Ce geste théâtral vaut un long discours. Il le jette. Il ne le dépose pas, comme pour pouvoir venir le rechercher. Ce qui l'a si longtemps protégé du froid et du vent, il le jette, s'en sépare, presque violemment. Comme s'il pensait n'en avoir plus jamais besoin, comme s'il s'agissait de tout son passé, comme s'il s'agissait de l'aveuglement lui-même, le vieil homme usé, cassé, « la mauvaise vie ». Le manteau lui-même n'est rien, il vaut pour tout ce qu'il signifie, et ce n'est pas un détail qui nous est confié. L'aveugle bondit et court. Avec un manteau, il est difficile de bondir, de courir. Sans manteau, c'est encore dangereux ! Imaginez-vous bondir et courir les yeux fermés ! Mais il a confiance, Bartimée, après toute une vie d'errance, voici qu'il sait où il va, pour la toute première fois.

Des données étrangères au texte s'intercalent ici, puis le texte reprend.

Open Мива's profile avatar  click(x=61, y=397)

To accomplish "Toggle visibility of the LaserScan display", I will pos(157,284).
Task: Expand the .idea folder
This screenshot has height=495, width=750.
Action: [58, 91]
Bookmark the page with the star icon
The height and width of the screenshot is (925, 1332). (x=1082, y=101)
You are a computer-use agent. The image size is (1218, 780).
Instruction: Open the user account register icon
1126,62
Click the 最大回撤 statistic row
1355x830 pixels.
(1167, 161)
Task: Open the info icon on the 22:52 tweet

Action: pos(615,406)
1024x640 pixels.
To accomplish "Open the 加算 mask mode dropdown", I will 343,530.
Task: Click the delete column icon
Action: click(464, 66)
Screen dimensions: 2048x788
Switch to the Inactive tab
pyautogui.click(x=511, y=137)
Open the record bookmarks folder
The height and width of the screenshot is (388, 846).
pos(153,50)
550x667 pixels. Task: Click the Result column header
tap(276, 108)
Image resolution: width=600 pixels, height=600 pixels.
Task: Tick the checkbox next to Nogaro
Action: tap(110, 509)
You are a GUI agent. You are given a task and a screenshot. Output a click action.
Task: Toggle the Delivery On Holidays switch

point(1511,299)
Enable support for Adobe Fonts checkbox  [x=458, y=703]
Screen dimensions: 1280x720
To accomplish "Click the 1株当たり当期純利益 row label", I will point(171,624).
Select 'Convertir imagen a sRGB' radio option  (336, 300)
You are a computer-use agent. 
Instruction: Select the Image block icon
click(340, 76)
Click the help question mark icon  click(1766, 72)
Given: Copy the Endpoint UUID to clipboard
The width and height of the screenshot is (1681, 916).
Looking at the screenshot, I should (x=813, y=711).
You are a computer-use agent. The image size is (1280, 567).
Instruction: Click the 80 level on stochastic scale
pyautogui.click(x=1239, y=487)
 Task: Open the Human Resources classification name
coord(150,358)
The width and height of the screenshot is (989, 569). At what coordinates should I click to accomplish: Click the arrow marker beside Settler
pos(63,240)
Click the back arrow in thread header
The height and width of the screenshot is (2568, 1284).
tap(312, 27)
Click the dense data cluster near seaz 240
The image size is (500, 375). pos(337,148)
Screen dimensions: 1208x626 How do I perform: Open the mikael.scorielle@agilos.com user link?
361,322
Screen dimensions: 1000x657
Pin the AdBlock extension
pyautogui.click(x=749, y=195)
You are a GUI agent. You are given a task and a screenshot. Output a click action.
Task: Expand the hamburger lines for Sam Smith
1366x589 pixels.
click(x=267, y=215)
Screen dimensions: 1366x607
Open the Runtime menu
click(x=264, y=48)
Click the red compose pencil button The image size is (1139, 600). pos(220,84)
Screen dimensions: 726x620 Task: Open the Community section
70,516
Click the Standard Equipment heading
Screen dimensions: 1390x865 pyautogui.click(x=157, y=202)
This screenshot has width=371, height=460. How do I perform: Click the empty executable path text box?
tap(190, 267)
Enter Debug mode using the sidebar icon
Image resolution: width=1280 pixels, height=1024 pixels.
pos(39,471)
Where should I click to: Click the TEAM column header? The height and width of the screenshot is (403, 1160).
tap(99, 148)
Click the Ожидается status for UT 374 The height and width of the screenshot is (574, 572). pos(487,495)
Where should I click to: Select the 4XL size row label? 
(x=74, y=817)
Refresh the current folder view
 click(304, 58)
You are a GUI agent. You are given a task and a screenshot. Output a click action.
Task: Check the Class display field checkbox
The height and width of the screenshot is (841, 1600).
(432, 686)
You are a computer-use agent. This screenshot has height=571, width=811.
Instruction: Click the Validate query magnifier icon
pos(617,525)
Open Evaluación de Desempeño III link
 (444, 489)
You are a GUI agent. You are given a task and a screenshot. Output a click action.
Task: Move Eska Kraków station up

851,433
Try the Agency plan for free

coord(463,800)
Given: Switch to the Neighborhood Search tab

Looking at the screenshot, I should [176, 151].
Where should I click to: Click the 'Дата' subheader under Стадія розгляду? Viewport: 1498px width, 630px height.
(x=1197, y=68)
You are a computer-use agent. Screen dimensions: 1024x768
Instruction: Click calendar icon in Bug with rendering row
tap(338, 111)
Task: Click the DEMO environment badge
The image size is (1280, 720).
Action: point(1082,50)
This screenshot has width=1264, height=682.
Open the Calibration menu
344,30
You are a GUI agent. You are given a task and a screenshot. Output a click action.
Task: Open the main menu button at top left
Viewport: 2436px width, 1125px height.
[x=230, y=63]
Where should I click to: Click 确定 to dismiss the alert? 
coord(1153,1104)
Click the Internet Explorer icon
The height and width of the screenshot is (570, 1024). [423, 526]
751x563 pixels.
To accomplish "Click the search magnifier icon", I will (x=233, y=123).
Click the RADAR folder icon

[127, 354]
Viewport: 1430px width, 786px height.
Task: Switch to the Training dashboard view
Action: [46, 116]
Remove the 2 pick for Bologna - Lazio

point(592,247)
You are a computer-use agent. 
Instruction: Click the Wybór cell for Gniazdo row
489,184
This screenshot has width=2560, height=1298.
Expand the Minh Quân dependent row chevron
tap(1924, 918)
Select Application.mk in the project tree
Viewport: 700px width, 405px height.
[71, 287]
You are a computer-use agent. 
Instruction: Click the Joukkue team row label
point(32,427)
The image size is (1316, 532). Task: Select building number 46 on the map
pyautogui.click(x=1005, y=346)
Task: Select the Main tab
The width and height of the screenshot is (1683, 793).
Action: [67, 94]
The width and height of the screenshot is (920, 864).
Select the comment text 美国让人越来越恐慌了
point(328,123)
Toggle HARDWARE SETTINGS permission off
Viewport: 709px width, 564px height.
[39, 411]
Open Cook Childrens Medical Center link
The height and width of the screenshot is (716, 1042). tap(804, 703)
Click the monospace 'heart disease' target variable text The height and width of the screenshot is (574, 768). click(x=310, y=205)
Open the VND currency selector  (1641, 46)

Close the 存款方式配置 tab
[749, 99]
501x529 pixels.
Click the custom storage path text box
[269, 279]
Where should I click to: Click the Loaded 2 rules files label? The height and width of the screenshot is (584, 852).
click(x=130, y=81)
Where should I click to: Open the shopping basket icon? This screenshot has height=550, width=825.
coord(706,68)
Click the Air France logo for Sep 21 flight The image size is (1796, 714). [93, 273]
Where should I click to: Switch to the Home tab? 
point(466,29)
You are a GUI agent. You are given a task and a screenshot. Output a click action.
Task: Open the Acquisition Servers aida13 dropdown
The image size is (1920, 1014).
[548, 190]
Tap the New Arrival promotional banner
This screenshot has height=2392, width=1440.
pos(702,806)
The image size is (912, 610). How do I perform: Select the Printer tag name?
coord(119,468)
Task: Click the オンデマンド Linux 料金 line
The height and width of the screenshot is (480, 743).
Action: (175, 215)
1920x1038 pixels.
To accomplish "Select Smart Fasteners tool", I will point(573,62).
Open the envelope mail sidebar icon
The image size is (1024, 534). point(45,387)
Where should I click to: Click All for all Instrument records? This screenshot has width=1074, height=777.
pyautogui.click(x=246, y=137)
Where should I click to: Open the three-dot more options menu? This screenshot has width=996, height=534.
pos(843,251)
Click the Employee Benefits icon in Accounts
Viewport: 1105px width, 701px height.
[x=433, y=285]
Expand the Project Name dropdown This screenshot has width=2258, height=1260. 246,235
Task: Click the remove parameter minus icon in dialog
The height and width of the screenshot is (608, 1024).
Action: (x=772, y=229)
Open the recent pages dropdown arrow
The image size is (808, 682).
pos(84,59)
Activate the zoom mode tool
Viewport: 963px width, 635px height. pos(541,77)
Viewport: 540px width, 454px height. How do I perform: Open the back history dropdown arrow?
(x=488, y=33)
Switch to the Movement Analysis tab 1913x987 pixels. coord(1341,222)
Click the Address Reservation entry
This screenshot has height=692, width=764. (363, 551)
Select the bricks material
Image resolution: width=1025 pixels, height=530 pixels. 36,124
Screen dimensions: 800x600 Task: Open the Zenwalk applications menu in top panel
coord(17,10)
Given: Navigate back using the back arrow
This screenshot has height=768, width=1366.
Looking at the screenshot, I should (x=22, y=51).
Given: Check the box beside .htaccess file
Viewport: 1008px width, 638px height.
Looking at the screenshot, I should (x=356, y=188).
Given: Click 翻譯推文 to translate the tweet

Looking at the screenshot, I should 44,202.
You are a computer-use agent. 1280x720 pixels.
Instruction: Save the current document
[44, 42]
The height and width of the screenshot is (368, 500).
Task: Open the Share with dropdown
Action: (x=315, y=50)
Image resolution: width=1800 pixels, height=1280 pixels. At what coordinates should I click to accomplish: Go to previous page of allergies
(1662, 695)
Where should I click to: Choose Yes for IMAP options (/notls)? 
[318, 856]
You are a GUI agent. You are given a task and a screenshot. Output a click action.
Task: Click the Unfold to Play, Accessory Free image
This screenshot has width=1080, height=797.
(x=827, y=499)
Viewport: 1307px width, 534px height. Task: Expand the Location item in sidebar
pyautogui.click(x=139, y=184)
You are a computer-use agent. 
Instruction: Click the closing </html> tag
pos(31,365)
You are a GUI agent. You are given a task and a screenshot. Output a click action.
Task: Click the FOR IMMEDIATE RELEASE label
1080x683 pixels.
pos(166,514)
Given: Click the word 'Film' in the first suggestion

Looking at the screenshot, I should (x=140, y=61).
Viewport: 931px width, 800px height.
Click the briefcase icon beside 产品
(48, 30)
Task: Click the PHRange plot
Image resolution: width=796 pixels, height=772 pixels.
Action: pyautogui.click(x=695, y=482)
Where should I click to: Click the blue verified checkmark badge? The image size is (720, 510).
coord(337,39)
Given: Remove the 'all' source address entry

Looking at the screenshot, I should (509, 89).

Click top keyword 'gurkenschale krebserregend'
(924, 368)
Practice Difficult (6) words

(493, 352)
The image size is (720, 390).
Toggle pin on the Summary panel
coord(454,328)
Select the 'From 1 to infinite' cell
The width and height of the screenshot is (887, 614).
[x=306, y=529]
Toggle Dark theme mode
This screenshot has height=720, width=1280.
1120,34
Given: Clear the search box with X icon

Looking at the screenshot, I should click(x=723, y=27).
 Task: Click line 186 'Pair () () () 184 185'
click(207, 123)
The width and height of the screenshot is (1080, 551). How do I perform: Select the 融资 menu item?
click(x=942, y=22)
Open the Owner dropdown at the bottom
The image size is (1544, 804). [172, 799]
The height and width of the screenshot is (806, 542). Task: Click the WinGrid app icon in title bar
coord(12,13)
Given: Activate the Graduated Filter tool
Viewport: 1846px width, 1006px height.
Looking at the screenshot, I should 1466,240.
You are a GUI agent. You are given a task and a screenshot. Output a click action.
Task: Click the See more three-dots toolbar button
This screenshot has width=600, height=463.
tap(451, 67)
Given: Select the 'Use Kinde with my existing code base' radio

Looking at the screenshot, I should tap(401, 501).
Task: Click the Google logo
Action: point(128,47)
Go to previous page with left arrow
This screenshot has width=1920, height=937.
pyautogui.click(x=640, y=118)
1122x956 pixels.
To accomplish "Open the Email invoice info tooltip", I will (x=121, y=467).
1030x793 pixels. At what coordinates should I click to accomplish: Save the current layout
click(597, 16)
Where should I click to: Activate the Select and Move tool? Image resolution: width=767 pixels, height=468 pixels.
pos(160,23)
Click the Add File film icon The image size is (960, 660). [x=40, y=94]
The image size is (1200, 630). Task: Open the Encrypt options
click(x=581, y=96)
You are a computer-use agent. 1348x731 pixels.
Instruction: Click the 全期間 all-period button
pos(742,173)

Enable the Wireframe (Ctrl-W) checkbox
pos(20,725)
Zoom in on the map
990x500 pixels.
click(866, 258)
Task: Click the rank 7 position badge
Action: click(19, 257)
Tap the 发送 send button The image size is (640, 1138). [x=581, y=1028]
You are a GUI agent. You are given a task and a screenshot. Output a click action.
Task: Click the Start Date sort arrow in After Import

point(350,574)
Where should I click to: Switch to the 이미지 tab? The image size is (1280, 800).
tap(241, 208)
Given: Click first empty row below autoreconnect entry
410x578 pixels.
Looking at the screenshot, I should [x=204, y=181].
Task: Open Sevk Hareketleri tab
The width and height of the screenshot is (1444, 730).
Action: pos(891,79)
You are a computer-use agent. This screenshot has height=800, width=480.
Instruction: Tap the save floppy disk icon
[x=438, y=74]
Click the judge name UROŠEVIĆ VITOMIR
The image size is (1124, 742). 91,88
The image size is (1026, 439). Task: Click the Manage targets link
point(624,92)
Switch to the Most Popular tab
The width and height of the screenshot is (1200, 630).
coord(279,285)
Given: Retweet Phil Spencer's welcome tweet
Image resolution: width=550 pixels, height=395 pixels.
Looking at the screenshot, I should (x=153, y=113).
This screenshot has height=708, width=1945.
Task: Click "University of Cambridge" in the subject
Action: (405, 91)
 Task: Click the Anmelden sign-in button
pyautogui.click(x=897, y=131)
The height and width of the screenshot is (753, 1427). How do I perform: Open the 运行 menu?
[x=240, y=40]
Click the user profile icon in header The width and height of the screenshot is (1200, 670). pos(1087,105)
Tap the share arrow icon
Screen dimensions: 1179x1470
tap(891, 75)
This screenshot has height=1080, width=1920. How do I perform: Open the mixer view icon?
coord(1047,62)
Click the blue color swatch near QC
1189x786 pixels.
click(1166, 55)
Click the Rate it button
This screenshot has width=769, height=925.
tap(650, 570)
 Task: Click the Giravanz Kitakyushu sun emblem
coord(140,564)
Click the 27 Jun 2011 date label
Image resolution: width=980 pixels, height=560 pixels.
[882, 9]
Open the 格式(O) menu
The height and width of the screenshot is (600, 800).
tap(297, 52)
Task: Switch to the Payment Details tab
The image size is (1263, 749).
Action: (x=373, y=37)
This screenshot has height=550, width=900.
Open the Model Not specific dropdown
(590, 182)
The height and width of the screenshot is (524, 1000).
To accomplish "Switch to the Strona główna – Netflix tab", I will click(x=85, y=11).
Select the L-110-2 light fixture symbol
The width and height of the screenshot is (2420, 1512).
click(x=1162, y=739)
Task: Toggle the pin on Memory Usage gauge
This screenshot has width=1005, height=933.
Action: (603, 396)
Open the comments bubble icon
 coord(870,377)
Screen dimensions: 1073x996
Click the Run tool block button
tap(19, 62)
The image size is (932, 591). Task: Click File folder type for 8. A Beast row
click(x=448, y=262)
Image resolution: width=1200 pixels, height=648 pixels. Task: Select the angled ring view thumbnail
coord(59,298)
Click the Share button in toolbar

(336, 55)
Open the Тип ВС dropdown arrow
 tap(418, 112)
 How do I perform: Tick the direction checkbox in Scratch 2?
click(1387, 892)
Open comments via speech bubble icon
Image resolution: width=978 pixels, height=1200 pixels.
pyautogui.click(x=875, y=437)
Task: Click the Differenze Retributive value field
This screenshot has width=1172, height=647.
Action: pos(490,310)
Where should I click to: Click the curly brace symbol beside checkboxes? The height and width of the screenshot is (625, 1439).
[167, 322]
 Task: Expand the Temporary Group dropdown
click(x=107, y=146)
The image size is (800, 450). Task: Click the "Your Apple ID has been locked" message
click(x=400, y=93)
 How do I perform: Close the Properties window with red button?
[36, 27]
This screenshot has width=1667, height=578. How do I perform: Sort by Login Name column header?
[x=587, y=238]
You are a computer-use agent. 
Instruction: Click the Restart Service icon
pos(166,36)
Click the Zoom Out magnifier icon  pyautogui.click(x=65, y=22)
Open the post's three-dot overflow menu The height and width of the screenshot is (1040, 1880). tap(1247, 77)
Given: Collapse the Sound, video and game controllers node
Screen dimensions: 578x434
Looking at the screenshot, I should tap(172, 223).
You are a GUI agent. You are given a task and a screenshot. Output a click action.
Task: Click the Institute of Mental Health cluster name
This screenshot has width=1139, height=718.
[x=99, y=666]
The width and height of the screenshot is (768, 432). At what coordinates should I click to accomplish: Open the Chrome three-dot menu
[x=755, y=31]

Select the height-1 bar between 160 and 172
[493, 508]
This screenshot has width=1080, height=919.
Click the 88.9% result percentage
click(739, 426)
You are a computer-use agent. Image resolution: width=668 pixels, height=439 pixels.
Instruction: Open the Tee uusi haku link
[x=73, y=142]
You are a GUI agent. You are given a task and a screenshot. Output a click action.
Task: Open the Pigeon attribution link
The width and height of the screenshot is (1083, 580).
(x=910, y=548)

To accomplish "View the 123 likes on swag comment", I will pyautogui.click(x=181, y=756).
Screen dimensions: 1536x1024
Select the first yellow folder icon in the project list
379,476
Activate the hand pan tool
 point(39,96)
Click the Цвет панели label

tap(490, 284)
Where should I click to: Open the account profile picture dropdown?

Jésus lui pose une question. Jésus offre rarement des réponses, il présente toujours des questions. Ici, la réponse semble aller de soi. Mais Jésus pose la question quand même. Il aime poser des questions parce qu'il a soif de nos réponses. Du genre « Pierre, m'aimes-tu ? » ou bien « Qui suis-je, pour toi ? » A l'aveugle, il demande : « que veux-tu que je fasse pour toi ? » Imaginez-vous d'autres réponses ? « Que tu m'offres une canne blanche toute neuve, ou bien que tu me tiennes la main ? Ou bien que tu me bénisses ? »
L'aveugle dit ce qu'il désire le plus. Il ne se censure pas : « Maître, que je voie ! » De nouveau, et cette fois, dans sa parole, il s'élance de tout son poids. Il bondit radicalement. Et Jésus lui répond : « Ta foi t'a sauvé ». Il ne lui dit pas « tu as de la chance que je passe par là ». Il assure l'aveugle de la justesse de son mouvement, de ce mouvement intérieur qui emporte tout, qui sauve tout : « ta foi t'a sauvé ! » Comme si cet aveugle, qui avançait à tâtons depuis toujours, n'avait jamais cessé de croire qu'un jour il verrait ! Comme si c'était cette « foi aveugle » dans la lumière qui nous était demandée à nous aussi.
Arrêt sur image. Nous sommes la génération Bartimée, qui se cogne partout mais qui a tout essayé, la révolution, le sexe, la drogue, la consommation, les médias, la compétition, les bonus, que sais-je, marche avant, marche arrière, peu importe le chemin, avec toujours cette sorte de « foi aveugle » qu'il y aura bien quelque chose ou quelqu'un finalement, qui réponde à notre désir infini.
La rumeur s'amplifie, Jésus n'est plus loin, jetons le vieux manteau comme un linceul et lançons nous à sa rencontre. Il est notre lumière et notre résurrection.